Even if you are sure you would never fall for such a trick, be vigilant – the fraudsters regularly come up with new deception schemes. If someone offers you money for no reason, think about the motives of such generosity. And if it came to asking you to pay some amount in advance, you are probably being lured into a trap.
And it is in the crypto sphere, many of whose projects are adventurous by nature, that scammers are most active, counting that a user accustomed to the non-standard behavior of the crypto world as a whole will buy their assurances.
How to protect yourself when trading cryptocurrency
It is very important that all your crypto transactions go through a secure communication channel. If you access an exchange site over public Wi-Fi, criminals can intercept transaction information or spoof the website to steal your assets.
It’s safer to trade through your home network, because it’s more difficult to hack than a public network, as long as you password-protect it. Of course, not the default one on the router, but your own password, which is strong enough. The factory password is often the same on all routers of the same model, making your Wi-Fi vulnerable to brute-force attacks.
In any case, it’s a very wise practice to run all your crypto trading only through an encrypted VPN channel, creating an extra layer of security.
When choosing a VPN service, pay attention to the connection speed (it depends on the number and quality of the service provider’s pool of servers) and the availability of a kill switch feature. The latter is especially important for high-risk operations: if the secured communication channel goes down for some reason, your device is automatically disconnected from the Internet, i.e. unencrypted data will not go anywhere.
For crypto-investors, we recommend our product Kaspersky Secure Connection, which is well optimized for such tasks.
And, of course, it wouldn’t be a bad idea to install a reliable security solution on your computer or smartphone. There is a lot of money in the crypto world, which naturally attracts intruders. So, the probability of encountering a specialized infection that is designed to steal cryptocurrency keys is quite high.

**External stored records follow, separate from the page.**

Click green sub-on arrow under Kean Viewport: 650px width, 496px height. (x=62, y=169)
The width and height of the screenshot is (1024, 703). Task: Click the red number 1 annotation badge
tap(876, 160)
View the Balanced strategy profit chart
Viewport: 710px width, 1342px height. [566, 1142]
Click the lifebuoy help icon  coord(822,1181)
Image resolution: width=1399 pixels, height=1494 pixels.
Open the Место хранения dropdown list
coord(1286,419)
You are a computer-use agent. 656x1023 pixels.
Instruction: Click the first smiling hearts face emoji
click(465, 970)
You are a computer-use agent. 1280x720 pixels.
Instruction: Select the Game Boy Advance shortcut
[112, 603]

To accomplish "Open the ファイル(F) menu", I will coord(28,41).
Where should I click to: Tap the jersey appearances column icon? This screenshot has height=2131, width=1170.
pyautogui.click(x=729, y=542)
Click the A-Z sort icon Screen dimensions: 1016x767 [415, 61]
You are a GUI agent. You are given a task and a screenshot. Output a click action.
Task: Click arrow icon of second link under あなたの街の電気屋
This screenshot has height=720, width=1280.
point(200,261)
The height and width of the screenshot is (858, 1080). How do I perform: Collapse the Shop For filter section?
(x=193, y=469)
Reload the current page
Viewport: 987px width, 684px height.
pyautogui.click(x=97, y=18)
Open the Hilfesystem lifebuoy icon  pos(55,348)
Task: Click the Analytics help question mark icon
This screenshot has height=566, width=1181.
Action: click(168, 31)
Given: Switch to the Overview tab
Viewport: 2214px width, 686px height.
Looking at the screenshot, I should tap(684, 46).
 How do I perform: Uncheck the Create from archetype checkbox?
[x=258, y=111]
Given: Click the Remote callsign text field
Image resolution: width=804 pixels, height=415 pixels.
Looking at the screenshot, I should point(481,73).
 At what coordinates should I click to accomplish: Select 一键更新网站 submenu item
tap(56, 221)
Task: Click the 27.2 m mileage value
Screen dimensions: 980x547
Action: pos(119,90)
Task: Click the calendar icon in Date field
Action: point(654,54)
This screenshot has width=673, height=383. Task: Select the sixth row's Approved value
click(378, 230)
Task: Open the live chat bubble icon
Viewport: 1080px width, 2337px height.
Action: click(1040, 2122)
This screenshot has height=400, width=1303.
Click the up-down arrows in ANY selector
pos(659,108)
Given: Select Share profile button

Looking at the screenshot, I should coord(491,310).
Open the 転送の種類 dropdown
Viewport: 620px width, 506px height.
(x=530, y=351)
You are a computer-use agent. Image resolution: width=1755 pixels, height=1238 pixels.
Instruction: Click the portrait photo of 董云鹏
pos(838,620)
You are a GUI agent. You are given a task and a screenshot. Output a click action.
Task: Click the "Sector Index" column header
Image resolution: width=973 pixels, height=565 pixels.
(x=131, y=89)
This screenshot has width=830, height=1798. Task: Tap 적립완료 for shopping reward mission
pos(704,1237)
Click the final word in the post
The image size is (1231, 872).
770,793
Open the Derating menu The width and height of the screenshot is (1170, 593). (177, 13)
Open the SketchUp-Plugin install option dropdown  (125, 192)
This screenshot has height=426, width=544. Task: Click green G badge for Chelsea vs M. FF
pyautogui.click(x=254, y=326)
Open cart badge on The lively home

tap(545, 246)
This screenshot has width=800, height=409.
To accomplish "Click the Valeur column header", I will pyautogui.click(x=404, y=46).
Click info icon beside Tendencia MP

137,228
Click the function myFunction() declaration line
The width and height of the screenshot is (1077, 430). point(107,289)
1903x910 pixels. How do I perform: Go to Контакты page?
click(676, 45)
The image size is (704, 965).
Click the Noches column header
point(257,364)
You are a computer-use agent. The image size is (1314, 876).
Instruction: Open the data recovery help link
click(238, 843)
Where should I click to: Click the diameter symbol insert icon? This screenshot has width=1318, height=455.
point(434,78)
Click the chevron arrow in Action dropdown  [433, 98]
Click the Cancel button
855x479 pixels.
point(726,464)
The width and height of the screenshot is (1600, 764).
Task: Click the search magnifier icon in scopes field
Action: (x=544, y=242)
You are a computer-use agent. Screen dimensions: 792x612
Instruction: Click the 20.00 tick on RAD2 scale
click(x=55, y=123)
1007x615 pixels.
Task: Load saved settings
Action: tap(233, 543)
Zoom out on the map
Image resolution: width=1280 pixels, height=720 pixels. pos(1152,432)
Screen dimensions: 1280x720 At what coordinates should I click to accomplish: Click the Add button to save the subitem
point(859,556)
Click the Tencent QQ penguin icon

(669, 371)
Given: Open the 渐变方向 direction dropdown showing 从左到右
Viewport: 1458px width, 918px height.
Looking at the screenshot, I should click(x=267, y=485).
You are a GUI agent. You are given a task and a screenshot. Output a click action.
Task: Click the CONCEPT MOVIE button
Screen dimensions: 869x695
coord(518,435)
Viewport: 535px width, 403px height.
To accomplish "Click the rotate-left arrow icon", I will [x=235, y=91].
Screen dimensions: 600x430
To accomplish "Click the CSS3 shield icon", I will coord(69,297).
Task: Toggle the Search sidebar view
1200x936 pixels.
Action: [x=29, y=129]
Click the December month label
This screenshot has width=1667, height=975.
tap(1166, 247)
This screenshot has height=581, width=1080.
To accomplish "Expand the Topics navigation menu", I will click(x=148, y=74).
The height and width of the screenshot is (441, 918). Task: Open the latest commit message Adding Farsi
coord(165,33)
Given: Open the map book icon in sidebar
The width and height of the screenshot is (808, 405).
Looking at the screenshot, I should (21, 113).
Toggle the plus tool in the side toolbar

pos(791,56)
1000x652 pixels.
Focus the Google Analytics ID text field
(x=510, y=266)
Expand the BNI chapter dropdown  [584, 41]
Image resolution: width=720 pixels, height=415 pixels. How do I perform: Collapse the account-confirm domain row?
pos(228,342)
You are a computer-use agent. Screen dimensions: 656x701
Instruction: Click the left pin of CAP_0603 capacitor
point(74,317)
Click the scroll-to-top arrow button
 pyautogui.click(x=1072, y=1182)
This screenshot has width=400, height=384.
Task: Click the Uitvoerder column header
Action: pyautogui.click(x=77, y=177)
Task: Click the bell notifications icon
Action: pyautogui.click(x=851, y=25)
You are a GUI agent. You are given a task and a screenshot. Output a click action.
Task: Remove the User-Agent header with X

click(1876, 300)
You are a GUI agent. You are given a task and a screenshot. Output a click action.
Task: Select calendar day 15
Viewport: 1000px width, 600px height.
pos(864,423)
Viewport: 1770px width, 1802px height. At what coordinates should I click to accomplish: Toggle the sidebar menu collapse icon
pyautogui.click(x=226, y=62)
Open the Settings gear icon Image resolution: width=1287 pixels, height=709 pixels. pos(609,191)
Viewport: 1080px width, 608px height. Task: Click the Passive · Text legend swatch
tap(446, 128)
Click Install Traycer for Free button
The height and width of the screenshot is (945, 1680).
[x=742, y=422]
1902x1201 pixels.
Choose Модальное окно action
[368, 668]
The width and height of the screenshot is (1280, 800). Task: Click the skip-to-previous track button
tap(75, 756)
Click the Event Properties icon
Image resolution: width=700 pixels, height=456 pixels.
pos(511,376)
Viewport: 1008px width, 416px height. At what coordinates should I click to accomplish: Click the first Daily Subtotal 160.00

- Study the market before you enter the exchange, and don’t get carried away with risky operations at the start.
- Diversify risks – invest in several cryptocurrencies to hedge against sudden drops in price.
- Carefully study each altcoin you decide to invest in to avoid pyramid schemes.
- Keep the bulk of your cryptocurrency capital in an offline wallet and keep its password in a safe place.
- Don’t buy into promises of free cheese, even from celebrities: their accounts may have been hacked, and it’s almost certainly a scam.
Protect your Internet connection and use antivirus.